Nordsee Leiche der vermissten "Gorch Fock"-Kadettin geborgen

Unter mysteriösen Umständen ging vor elf Tagen eine 18-Jährige auf dem Bundeswehr-Schulschiff "Gorch Fock" über Bord. Jetzt ist die Leiche der Soldatin in der Nordsee entdeckt worden. Eine Obduktion soll nun die Todesursache klären.


Kiel - Ein Fischereiaufsichtsboot hat die tote 18-Jährige am Montagabend 65 Seemeilen nordwestlich von Helgoland geborgen, teilte die Kieler Staatsanwaltschaft am Dienstag mit.

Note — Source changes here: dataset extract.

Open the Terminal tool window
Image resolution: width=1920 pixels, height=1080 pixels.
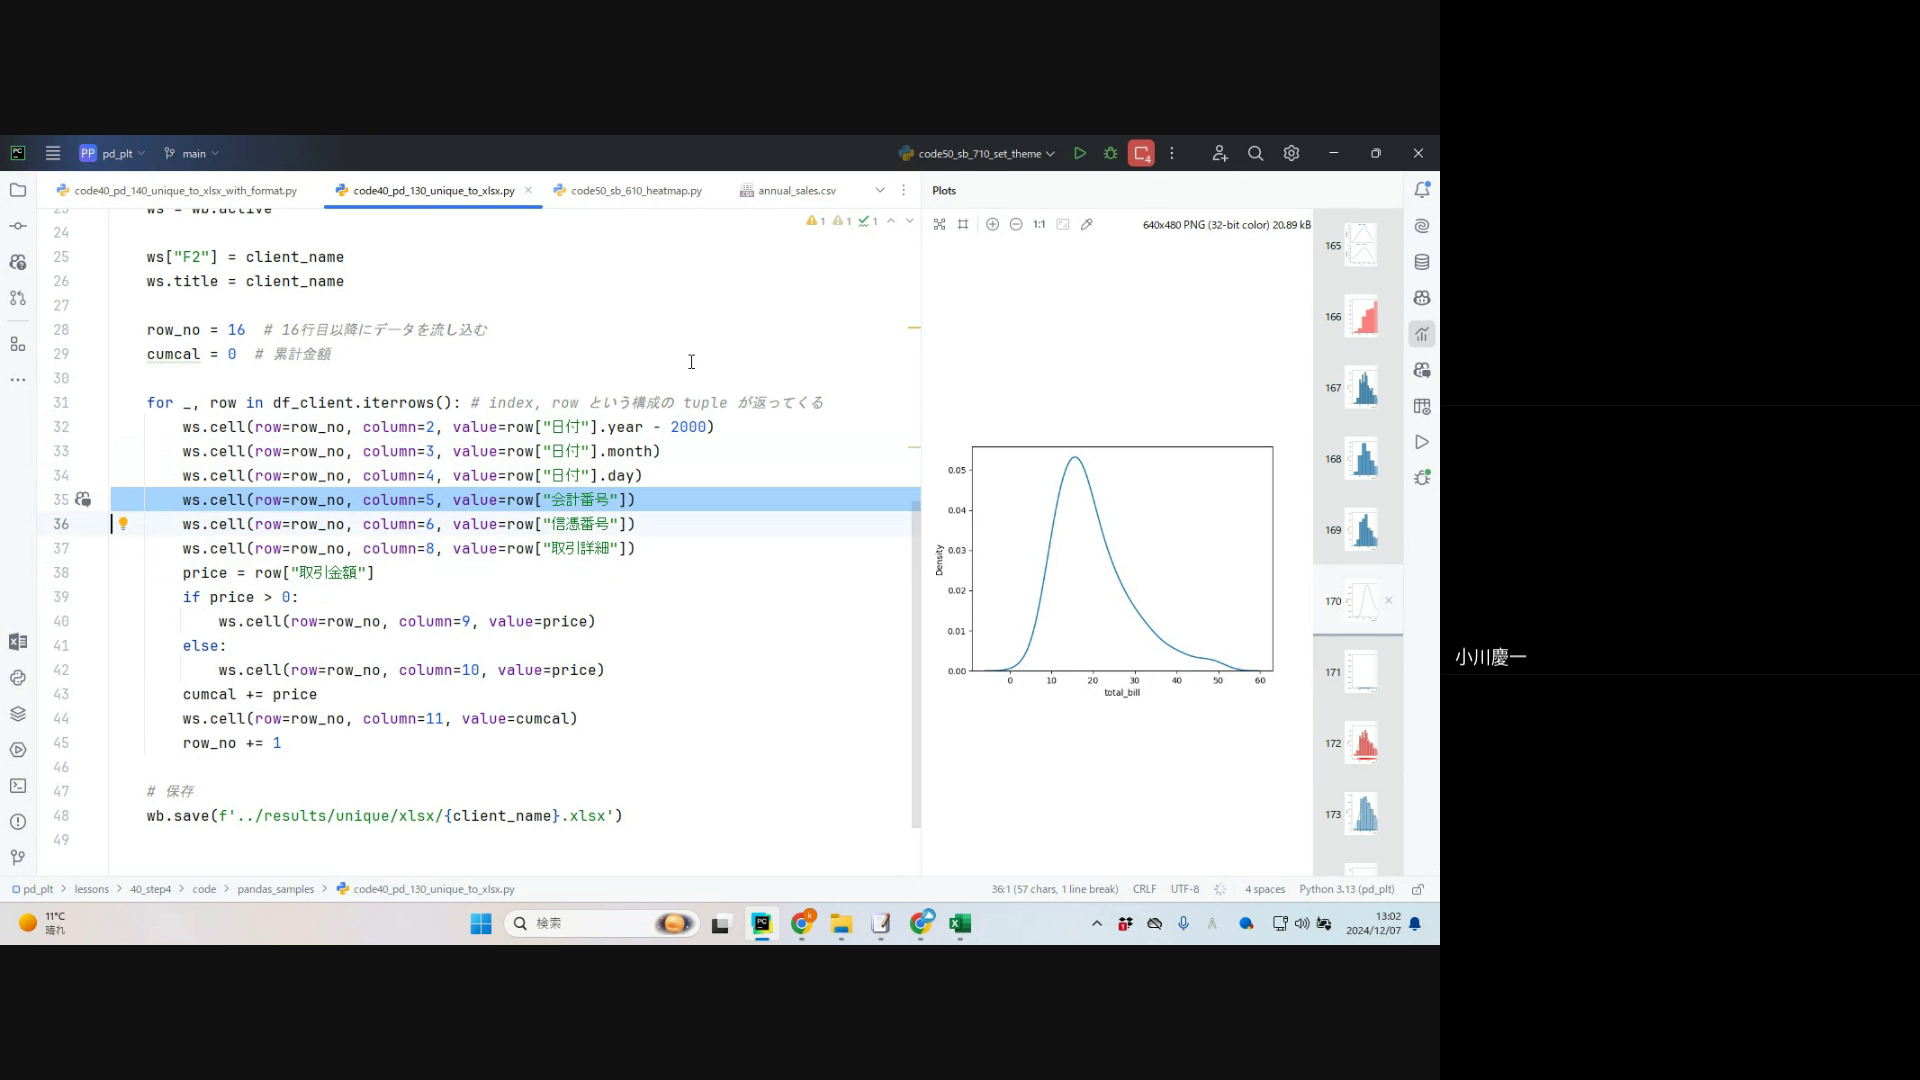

Eine Obduktion soll jetzt die Hintergründe des mysteriösen Sturzes vor elf Tagen klären. Die 18-jährige Kadettin aus Nordrhein-Westfalen war vor elf Tagen aus noch ungeklärter Ursache während ihrer Seewache an Deck des Segelschulschiffs "Gorch Fock" bei stürmischem Wetter 20 Kilometer nördlich von Norderney über Bord gegangen.

Zum Unglückszeitpunkt befanden sich 107 auszubildende Soldaten - darunter 24 Frauen - an Bord des Schiffes. Bereits in der Vergangenheit hatte es auf der "Gorch Fock" Unfälle mit Todesopfern oder Verletzten gegeben.

Schiffe und Hubschrauber der Bundespolizei, der Deutschen Marine, der Bundeswehr, der Polizei Niedersachsen sowie der DGzRS hatten sich an der großen Suchaktion beteiligt. Zwei Tornados mit Wärmebildkameras wurden eingesetzt, die Überlebenschancen der jungen Frau allerdings von Anfang an als gering eingeschätzt. Das Wasser der Deutschen Bucht war zum Zeitpunkt des Unglücks etwa 17 Grad kalt.

Der berühmte Dreimaster, der in diesem Jahr seinen 50. Geburtstag feiert, setzte seine Ausbildungsreise Anfang vergangener Woche Richtung Dublin fort.